From the Duke Of Windsor in the Thirties to James Bond in Skyfall, black tie remains the standard for formal attire - which means it is essential to get it right.

The tuxedo, also known as a dinner jacket, is notorious for being the trickiest part of menswear to master. In the historic past it was an outfit that was frequently worn,  an outfit to take a great deal of pride in. However, nowadays it seems as though putting on a tuxedo for a black tie event is a huge chore and something that many men rush. Seemingly disinterested in what they are wearing  because they believe that they will just look the same as everyone else in the room with a black jacket, black trousers, a white shirt and a black bow tie.

This is not the case; the tuxedo is one of the most masculine outfits you can wear. By following just a few golden rules, and adding on some extra individual details if you so desire, you can turn from looking like a schoolboy at a sixth form prom to a grown up man at a black tie event.

Golden Rules for Black Tie:

It’s All About The Fit

If your black tie fits you well it will make a massive difference as it will show that you know what you’re doing. You don’t want to look like you’ve borrowed your dad’s jacket or the guy who looks like his jacket shrunk in the wash. Here are a few pointers:

  • The Shoulder – the sleeve of your suit should sit right where your arm meets your shoulder. If it is too high or too low the material will wrinkle on the sleeve or at the top of the jacket.
  • The Jacket Closure – the button of your jacket should close without strain and there should be no wrinkles around the closure.
  • The Shirt – you will almost definitely take off your jacket at some point so keep the shirt slim fitting to avoid ballooning at the waist. The shirt should also not billow around your sides but should be a straight line from your armpit downwards. Shirt cuffs should end in the dip on your wrist where your thumb begins.

Don’t Deviate Too Much

Black tie has a well known basic structure so it’s important not to deviate too much. This means no trainers or t-shirts to try and make your black tie look cool or different; you may end up looking immature and stand out for all the wrong reasons.
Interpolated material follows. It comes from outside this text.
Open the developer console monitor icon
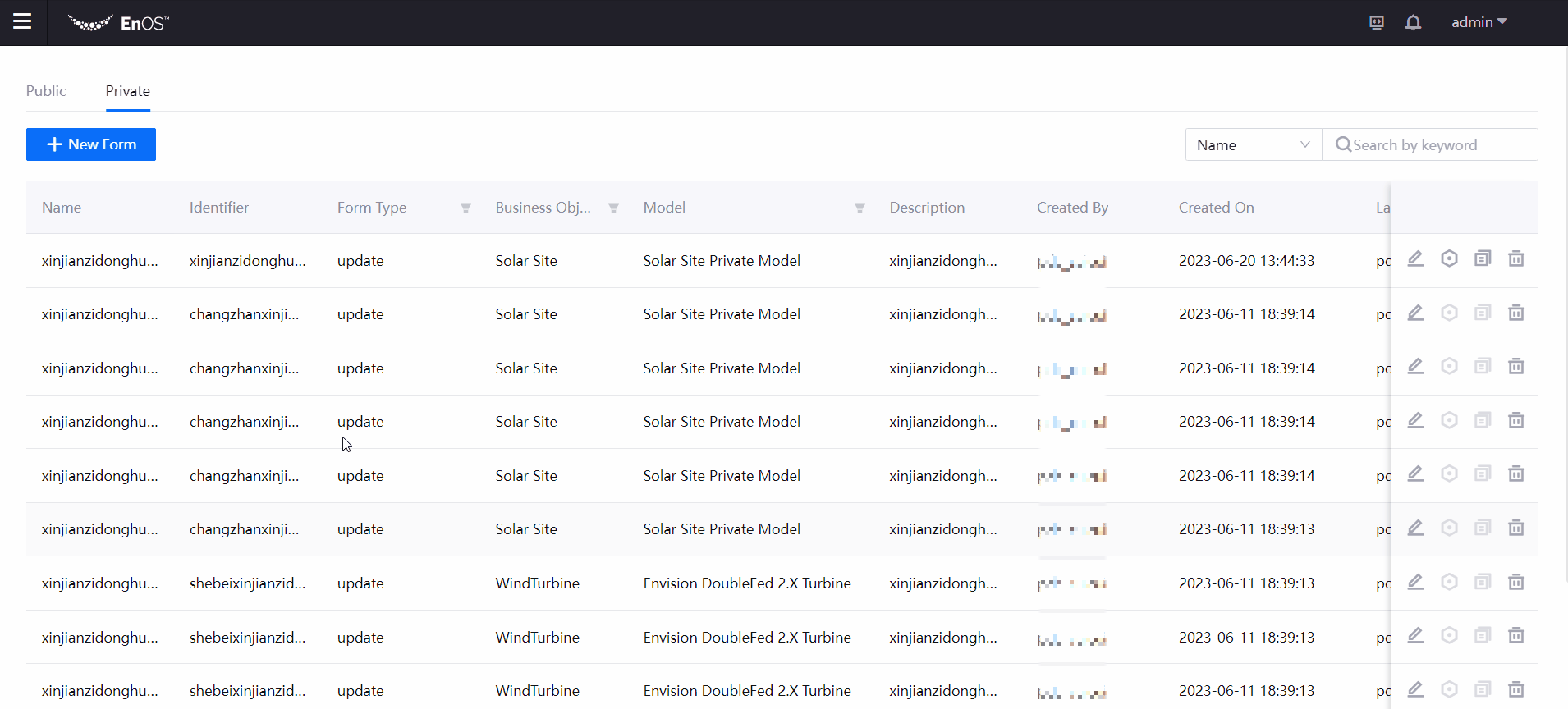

Keep Your Accessories Understated

This means subtle and simple. A black leather watch, muted cufflinks and simple black shoes will never fail you. If you want to add an individual touch, then think about getting a pocket square. A white one will always look classy and take your outfit up a notch, though if you do experiment with colour, make sure it’s not too extravagant or it may look out of place.

The Tie

Make sure that the fabric of your tie or bow tie matches the fabric of your suit’s collar; i.e. velvet for velvet etc. Also make sure that your tie is black; leave the fancy colours at home. However, if you crave something a bit off-beat then try a black and white tie in stripes or dots or a polka dot bow tie.
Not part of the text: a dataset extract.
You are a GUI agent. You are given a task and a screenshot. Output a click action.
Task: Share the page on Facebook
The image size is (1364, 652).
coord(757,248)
Make Sure Your Shoes Are Shiny

It is pure laziness to neglect to shine your shoes. If they are scuffed, then they will detract from all the other effort you’ve put in. (Seriously, it only takes 5 minutes…)

Additional things to consider:

Velvet – Few fabrics in the world ooze the sophistication and class of velvet. If you can pull it off, then velvet instantly catapults your look from well dressed to stylish. However, make sure only the jacket is velvet and not the trousers as well.

Alternative Colours – A black tuxedo is the traditional option but a midnight blue or navy variation can offer an alternative without being too different.

All-White – A brave man’s option. Make sure you wear it with black suit trousers and try and get a dress shirt that has black linings to stop it blending completely into the jacket.